Capitolo 8. IL PERSONALE MEDICO E INFERMIERISTICO
A Montebelluna ho sempre trovato un reparto molto “umano”. Il primo medico che mi ha seguita era un oncologo giovane e dai modi garbati. Un cavaliere d’altri tempi, di una gentilezza squisita e molto preparato, a mio avviso. Poi, con mio grande dispiacere (il primo oncologo non si scorda mai!) è andato in Inghilterra per conseguire delle specializzazioni sul suo campo e non l’ho mai più rivisto. Dopo di lui sono passata sotto le cure della mia attuale oncologa. Con lei mi sono subito consolata dalla perdita del mio primo medico: siamo in buonissimi rapporti. Anche lei è una persona bravissima: molto pacata, gentilissima, competente. Alla fine siamo anche entrate in amicizia, e la cosa a me fa molto piacere perché mi fa sentire al sicuro; abbiamo grossomodo la stessa età, anche lei è originaria di Valdobbiadene e ci accomuna l’amore per la musica. Se ho bisogno di qualcosa la chiamo al cellulare o le mando un messaggio (anche se, a dire il vero, cerco di farlo il meno possibile, perché penso che se tutti facessero così non avrebbe più una vita…).

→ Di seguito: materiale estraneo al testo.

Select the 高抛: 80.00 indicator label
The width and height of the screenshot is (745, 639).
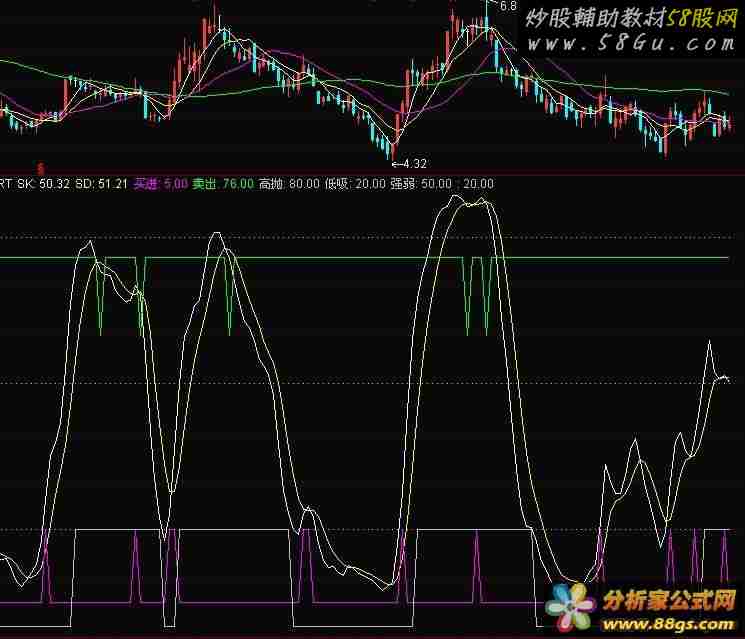(x=289, y=184)
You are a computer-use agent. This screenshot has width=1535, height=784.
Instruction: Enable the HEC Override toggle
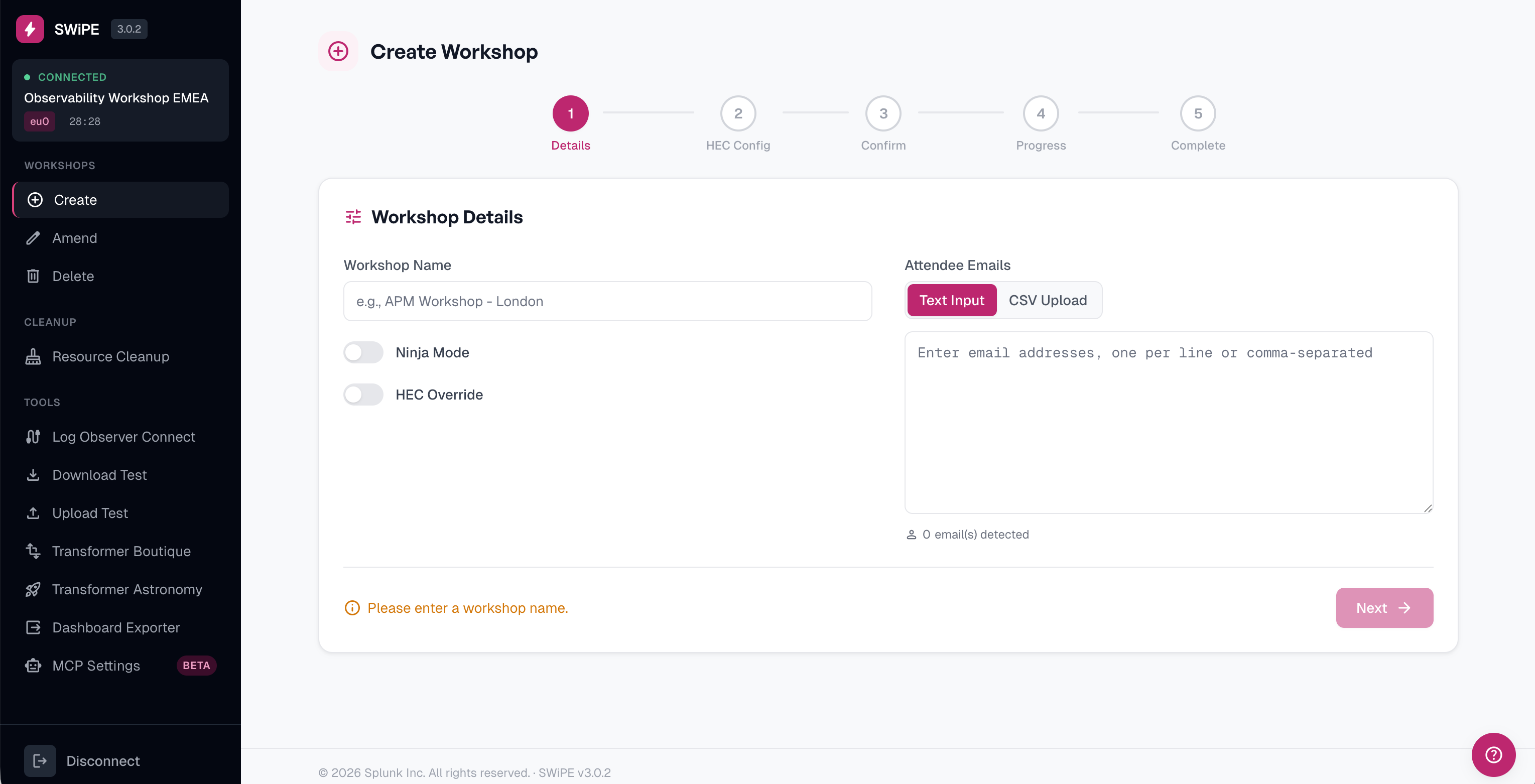pos(363,395)
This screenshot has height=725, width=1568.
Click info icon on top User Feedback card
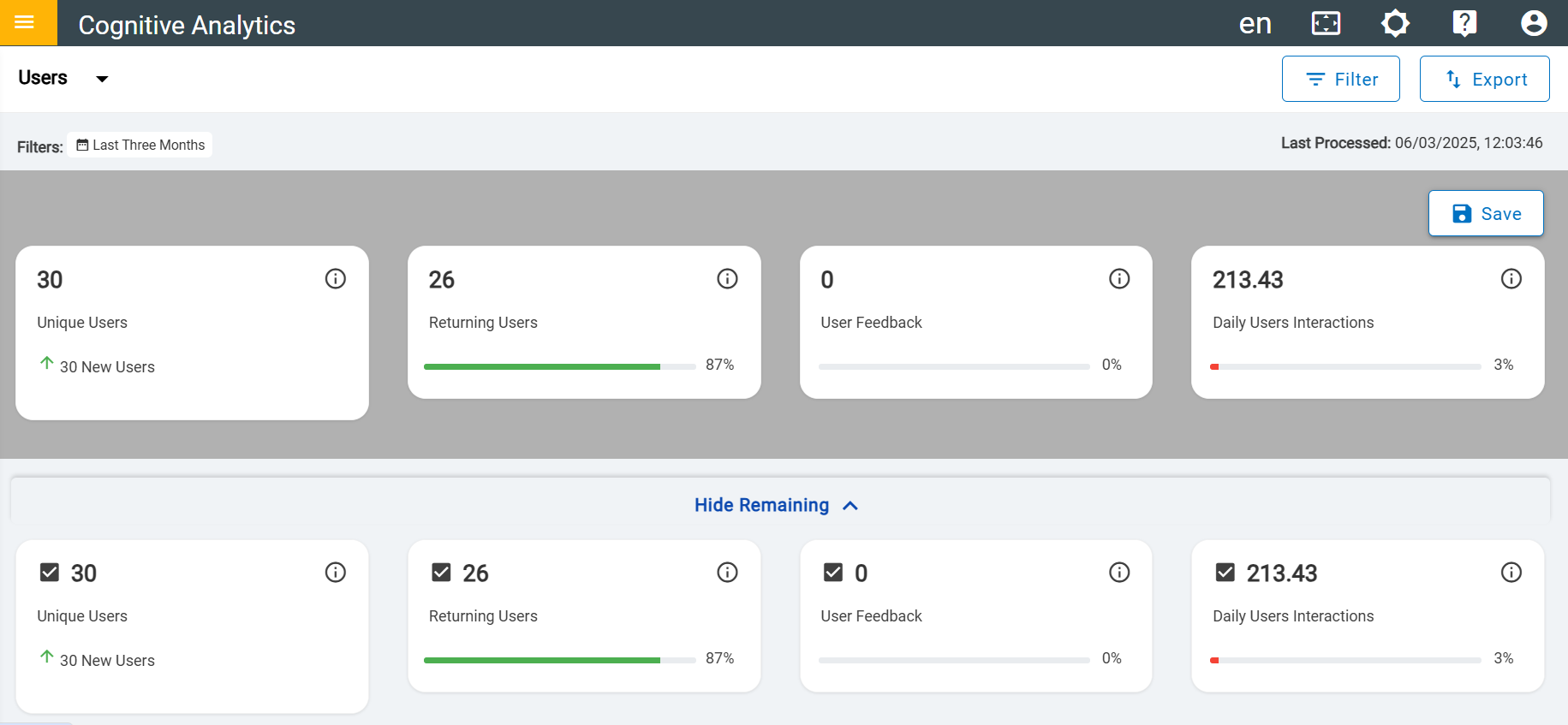point(1119,279)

E poi ci sono gli angeli custodi: le infermiere! Ho avuto la fortuna di conoscere delle ragazze (perché sono tutte giovani!) bellissime e bravissime. Sono di una gentilezza e di una disponibilità rare e preziose. Tutte quante: sono come api che lavorano continuamente. Girano tra i pazienti, parlano, sono sempre allegre (o almeno cercano di esserlo sempre con noi), sono sempre pronte a seguire tutti. Molto oltre a quello che è il loro lavoro! Sono molto di più di infermiere, sono, appunto degli angeli! Anche con loro ormai è nata un’amicizia. Quando vado in ospedale a Montebelluna so che trovo un sorriso, una parola gentile, un’accoglienza speciale. Non è poco!
Sarò sempre grata a tutte queste persone, comunque vada il mio futuro.